Thanks again for joining.


----------



## J's Woodshop (Dec 28, 2006)

Thank you


----------



## Dr.Zook (Sep 10, 2004)

Welcome to the routerforums J'S Woodshop.


----------



## Grandpasworkshop (Sep 30, 2004)

Thanks for welcomre commity


----------



## Dr.Zook (Sep 10, 2004)

Welcome to the RouterForums woodworker1. Happy to have you join our group of woodworkers. Hope to hear more from you.


----------



## west (Oct 23, 2007)

Thanks a rank amatuer here, hoping to learn!


----------



## Dr.Zook (Sep 10, 2004)

Welcome to the RouterForums West. If you have any questions, please feel free to ask.


----------



## tenacity1255 (Aug 8, 2008)

*riobi router*

Help...I have a Riobi R161 (or R162) router/table combo set...I have lost the collet wrench...please tell me where I can find one...I have tried the Riobi sites with no success..
Thanks


----------



## curiousgeorge (Nov 6, 2006)

They sell Riobi at Home Depot.
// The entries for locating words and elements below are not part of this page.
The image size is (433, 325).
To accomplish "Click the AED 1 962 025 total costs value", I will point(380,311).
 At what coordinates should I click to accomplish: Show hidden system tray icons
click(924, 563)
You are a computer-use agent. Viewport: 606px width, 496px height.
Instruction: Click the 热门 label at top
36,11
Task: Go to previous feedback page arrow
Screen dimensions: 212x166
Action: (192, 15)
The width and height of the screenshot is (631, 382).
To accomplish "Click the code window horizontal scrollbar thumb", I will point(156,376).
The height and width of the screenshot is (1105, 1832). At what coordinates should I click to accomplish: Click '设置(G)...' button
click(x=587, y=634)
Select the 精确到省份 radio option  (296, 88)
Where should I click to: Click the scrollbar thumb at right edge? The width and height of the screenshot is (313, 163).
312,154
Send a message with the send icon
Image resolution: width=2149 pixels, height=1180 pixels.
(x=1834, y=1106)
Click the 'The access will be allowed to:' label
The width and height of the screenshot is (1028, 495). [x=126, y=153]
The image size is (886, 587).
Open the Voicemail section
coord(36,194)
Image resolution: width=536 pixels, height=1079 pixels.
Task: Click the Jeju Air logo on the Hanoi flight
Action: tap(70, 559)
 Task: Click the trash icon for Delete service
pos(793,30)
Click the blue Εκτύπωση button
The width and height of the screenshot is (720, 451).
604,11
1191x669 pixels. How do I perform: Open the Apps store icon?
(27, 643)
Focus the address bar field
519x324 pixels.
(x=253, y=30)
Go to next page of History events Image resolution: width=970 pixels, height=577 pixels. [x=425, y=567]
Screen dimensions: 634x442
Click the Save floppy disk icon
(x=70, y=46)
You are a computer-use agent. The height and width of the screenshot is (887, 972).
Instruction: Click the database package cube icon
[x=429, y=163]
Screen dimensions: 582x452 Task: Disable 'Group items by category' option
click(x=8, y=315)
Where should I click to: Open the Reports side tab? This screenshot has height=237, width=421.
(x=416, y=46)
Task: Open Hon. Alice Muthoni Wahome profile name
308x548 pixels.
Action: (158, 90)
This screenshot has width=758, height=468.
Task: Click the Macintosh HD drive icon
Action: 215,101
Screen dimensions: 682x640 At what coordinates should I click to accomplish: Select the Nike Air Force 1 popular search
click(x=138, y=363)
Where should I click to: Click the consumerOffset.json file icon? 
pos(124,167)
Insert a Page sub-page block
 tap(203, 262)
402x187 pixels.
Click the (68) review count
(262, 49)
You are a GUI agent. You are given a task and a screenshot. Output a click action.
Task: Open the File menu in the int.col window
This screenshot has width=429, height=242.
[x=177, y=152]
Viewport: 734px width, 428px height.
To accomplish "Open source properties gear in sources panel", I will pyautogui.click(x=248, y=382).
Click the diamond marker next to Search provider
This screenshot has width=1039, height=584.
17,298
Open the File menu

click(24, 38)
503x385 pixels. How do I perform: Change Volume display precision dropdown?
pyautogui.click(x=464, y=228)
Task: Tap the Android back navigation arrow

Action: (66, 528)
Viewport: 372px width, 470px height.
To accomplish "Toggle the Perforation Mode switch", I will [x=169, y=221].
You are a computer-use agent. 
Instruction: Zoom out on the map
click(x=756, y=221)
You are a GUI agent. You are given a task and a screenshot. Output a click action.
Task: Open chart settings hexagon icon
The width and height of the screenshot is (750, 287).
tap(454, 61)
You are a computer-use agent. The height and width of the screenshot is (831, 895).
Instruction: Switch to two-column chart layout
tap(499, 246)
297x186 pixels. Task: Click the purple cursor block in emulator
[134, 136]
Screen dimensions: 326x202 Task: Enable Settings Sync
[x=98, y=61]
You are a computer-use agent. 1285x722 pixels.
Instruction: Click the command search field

You might try there.


----------



## flintstone (Nov 6, 2008)

Hi Mike,

Thank you for accepting me into your forum. I am new and a beginner in woodworking. I want to gather enough information to get justification from my wife for me to buy a router. 

Flintstone


----------



## Dr.Zook (Sep 10, 2004)

Welcome to the forums Flintstone.


----------



## Mike (Nov 22, 2004)

We are glad to have so many new members. Please take the time to fill in your profile with your State/Provence and Country. This is so we can assist you with any problems that may come up, refer you to experts in your area, and help members in your area locate you. Woodworking is best when shared with friends and often groups go in together for greatly discounted purchases. If a manufacturer does not stand behind a product we want to know about it, and if they provide service above and beyond the norm we want to hear that too. We all benefit from this sharing.


----------



## flintstone (Nov 6, 2008)

Thanks you so much.


----------